- Born: 1974 (age 51–52)
- Education: Massachusetts Institute of Technology, Jefferson Medical College, Georgetown University Hospital.
- Occupations: Plastic and reconstructive surgeon
- Known for: Plastic surgery
- Website: www.drmonicatadros.com

= Monica Tadros =

American plastic and reconstructive surgeon

Monica Tadros (born 1974) is an American plastic and reconstructive surgeon at the Center for Sinus Sleep & Facial Plastic Surgery in Manhattan and in Bergen County, New Jersey. She specializes in rhinoplasty, sinus surgery, plastic surgery and holds a dual board certification in Otolaryngology-Head & Neck Surgery and Facial plastic & Reconstructive surgery. Since 2006, she has been appointed Director of Facial Plastic & Reconstructive Surgery and Assistant Professor of Otolaryngology-Head & Neck Surgery at Columbia University.

==Education==
Tadros attended college at the Massachusetts Institute of Technology (MIT) and Jefferson Medical College at Thomas Jefferson University in Philadelphia, Pennsylvania, where she received her medical degree in 2000. Then, she had a residency training in general surgery and Otolaryngology-Head & Neck Surgery at Georgetown University Medical Center in Washington, D.C. She received two fellowships: one in Facial Plastic & Reconstructive Surgery and another in cranial base surgery and neurosurgical reconstruction at St. Luke's–Roosevelt Hospital Center and Columbia University College of Physicians and Surgeons.

==Career==
During her career, Tadros has been appointed member of the board of directors of the American Academy of Otolaryngology and several times at the American Association of Occupational Health Nurses (AAO-HNS), chair of young physicians section (2010-2013), Residents & Fellows Section (2004), and a Member at Large (2003). She was a founding member and member of the Board of Directors of the New York Head & Neck Institute (NYHNI) in 2010.

==Publications==
The following is a list of Tadros's notable publications:
- Advances in Cranioplasty: A Simplified Algorithm to Guide Cranial Reconstruction of Acquired Defects. Facial Plastic Surgery. Vol. 1, No. 1, January 2008.
- Advanced Therapy in Facial Plastic and Reconstructive Surgery. Chapter: Contemporary Management of Frontal Sinus Fractures.
- Surgical Facial Rejuvenation. Chapter: Facial Aesthetics: Minimally-Invasive Office Procedures.
- Facial Plastic and Reconstructive Surgery. Chapter: Facial Plating Systems. 2006.

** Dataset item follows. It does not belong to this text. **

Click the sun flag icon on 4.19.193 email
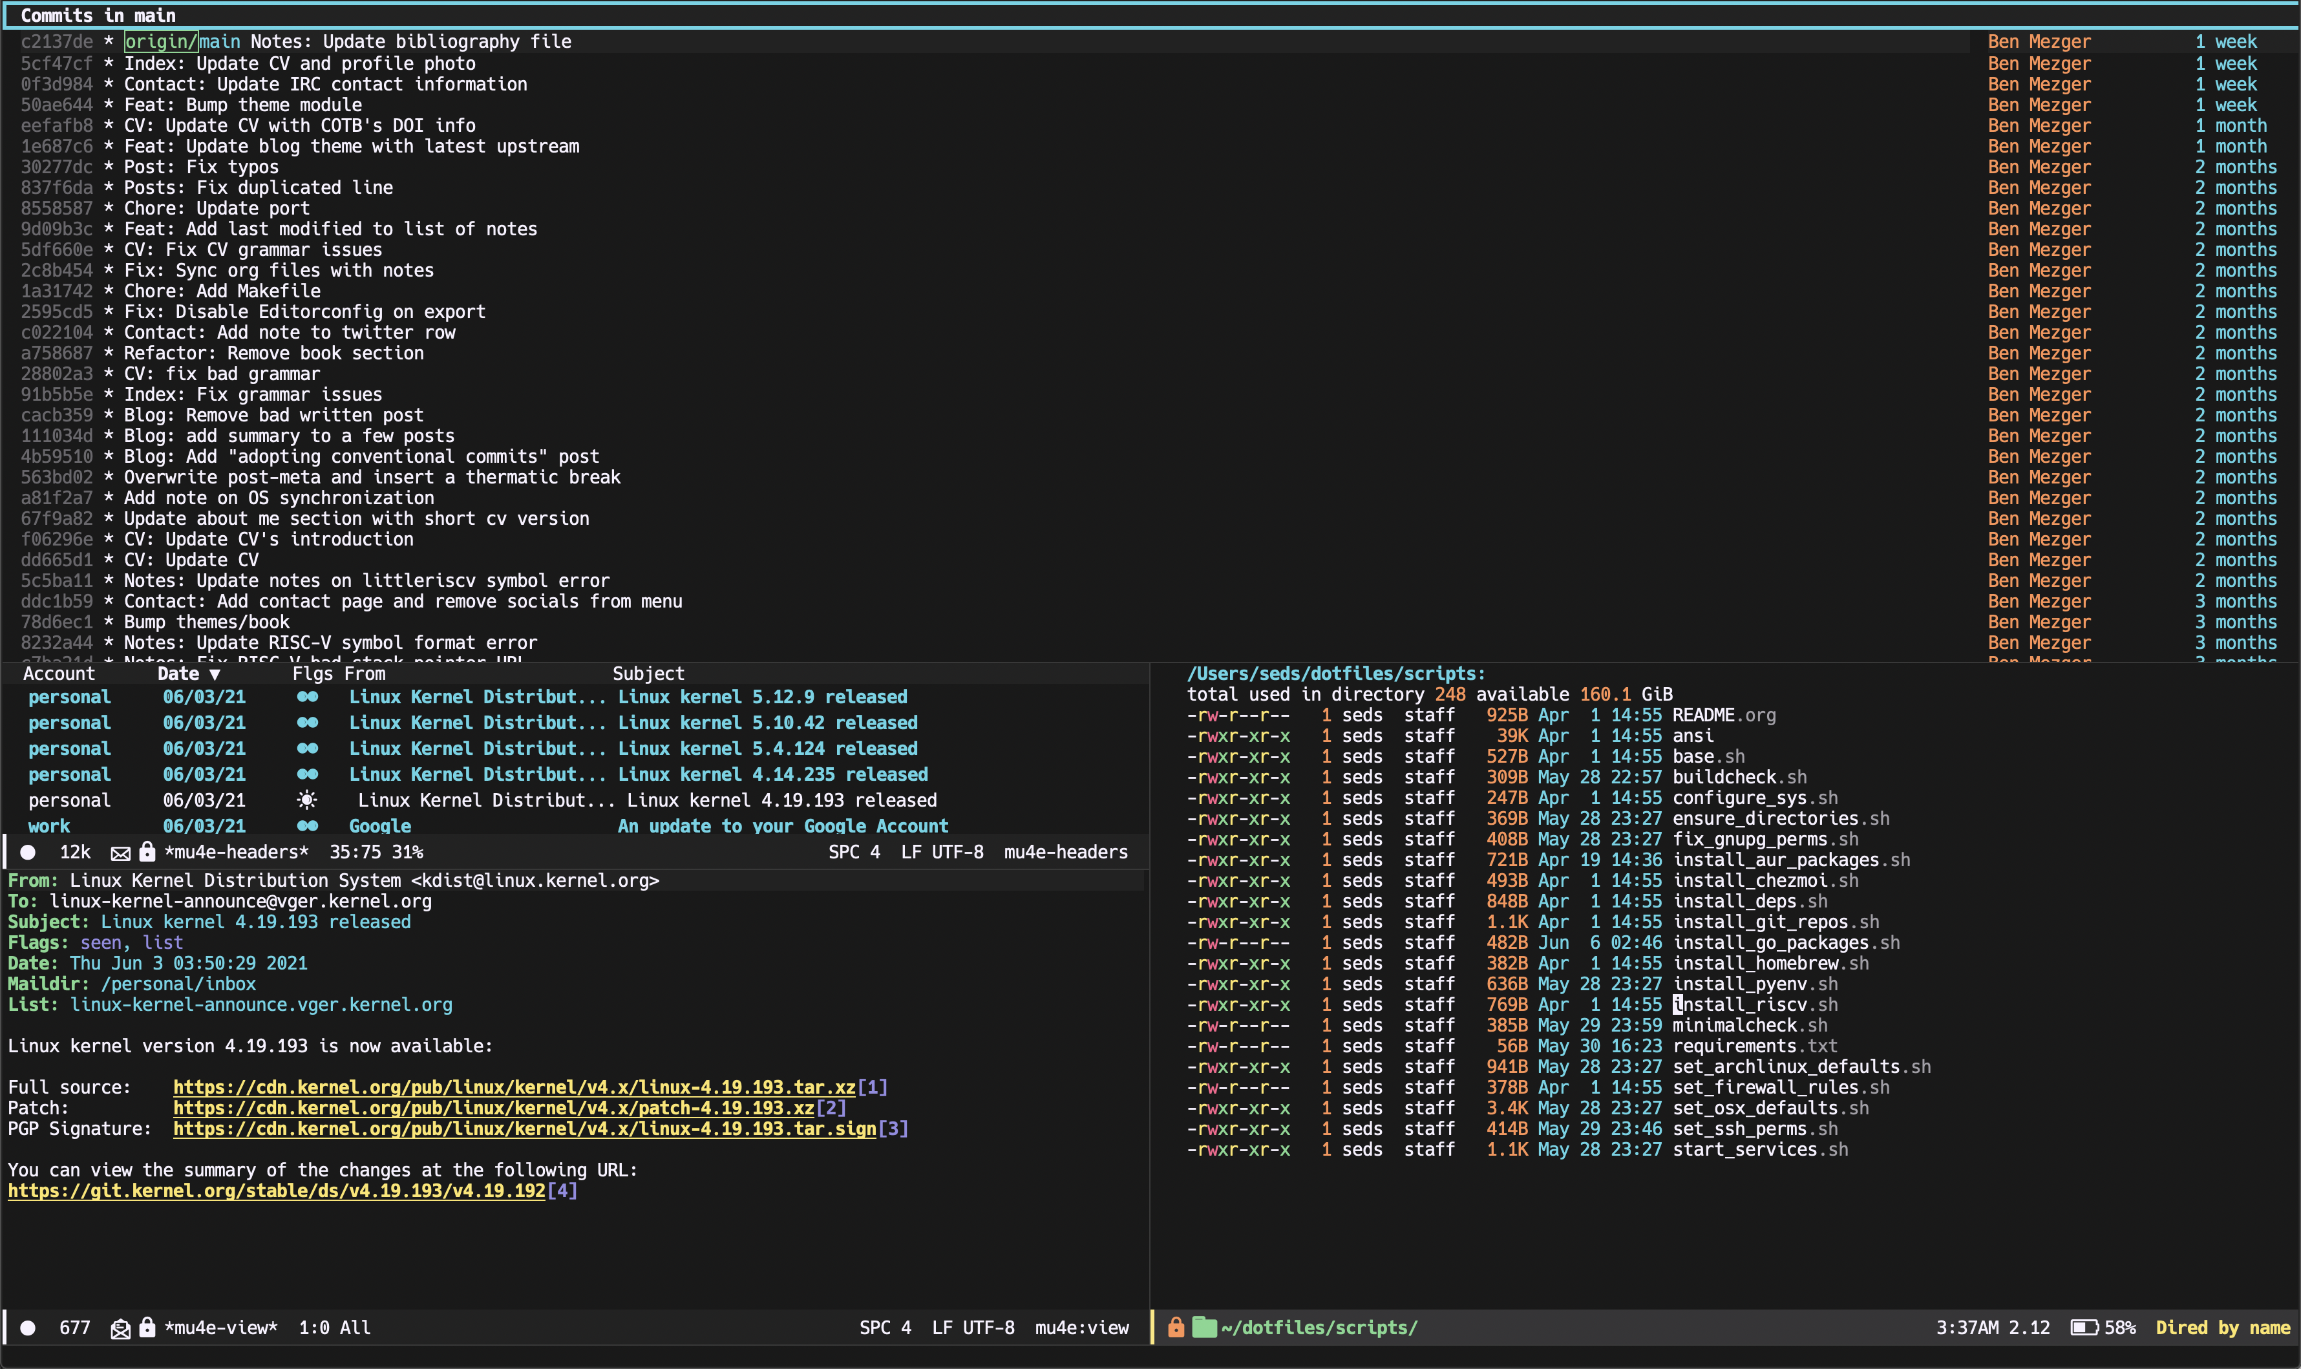 [307, 800]
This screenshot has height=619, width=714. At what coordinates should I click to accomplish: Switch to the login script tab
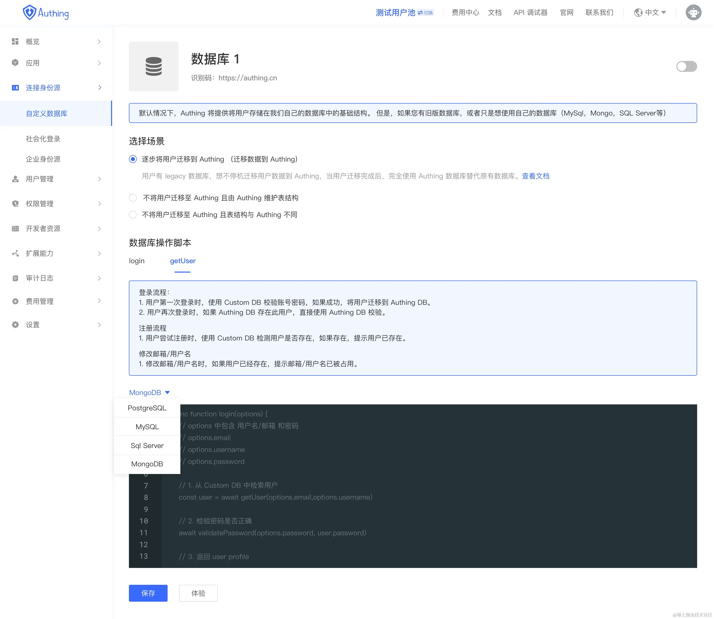[137, 261]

==Professional affiliation==
Tadros is a fellow of the American College of Surgeons since 2009, the American Board of Otolaryngology, the American Academy of Otolaryngology-Head & Neck Surgery, the American Academy of Facial Plastic and Reconstructive Surgery, She is also affiliated with the New York Presbyterian, Columbia University Medical Center, St. Luke's-Roosevelt Hospital, New York, NY, the Holy Name Medical Center, Teaneck, New Jersey and Lenox Hill Hospital in New York City, New York.

==Awards and recognition==
- 2013 - Honor award for outstanding leadership by the American Academy of Otolaryngology-Head & Neck Surgery.
- 2008 - AAFPRS Honors Dr. Tadros for her Pioneer Work in Aesthetic Facial Surgery.
- 2007 - Holt Leadership Award presented to Tadros by Academy of Otolaryngology.